• Task instructions:
Copy the data below word for word, from its first line through the line that contains "Looking at the screenshot, I should (1745, 1100).", with both of those lines included.

━━━━━━━━━━━━━━━━━━━━━━━━━━━━━━

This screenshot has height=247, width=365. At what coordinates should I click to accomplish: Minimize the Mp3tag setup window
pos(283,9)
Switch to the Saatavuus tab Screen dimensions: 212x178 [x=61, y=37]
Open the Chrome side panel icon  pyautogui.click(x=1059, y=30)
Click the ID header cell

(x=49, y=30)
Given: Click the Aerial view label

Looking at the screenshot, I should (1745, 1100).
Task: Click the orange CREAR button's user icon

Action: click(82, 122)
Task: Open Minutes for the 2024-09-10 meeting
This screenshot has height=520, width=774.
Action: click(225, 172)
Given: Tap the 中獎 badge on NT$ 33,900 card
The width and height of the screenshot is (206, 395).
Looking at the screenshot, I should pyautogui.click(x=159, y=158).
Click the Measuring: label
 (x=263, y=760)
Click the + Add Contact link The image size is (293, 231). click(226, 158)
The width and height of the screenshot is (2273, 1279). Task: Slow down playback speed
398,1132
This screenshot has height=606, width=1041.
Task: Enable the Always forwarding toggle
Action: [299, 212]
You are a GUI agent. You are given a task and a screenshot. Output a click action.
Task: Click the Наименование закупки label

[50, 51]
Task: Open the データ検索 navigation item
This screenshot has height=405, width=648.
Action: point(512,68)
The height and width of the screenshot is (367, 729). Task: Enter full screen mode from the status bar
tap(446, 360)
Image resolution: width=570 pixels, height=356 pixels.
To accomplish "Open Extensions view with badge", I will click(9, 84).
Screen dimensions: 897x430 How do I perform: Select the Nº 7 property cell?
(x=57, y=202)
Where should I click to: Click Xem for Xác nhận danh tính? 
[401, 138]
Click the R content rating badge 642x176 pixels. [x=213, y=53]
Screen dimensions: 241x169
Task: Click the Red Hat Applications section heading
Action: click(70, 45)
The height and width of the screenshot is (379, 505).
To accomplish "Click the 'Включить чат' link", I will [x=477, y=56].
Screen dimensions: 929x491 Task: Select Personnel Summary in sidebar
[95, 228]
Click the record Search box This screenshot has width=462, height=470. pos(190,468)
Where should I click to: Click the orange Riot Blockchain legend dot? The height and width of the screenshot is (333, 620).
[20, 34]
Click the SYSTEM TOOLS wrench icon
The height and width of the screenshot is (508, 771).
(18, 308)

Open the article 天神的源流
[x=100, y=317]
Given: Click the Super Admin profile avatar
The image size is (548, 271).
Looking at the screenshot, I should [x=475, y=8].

━━━━━━━━━━━━━━━━━━━━━━━━━━━━━━

• Written solution:
This screenshot has height=247, width=365. At what coordinates should I click to accomplish: Minimize the Mp3tag setup window
pos(283,9)
Switch to the Saatavuus tab Screen dimensions: 212x178 [x=61, y=37]
Open the Chrome side panel icon  pyautogui.click(x=1059, y=30)
Click the ID header cell

(x=49, y=30)
Given: Click the Aerial view label

Looking at the screenshot, I should (1745, 1100).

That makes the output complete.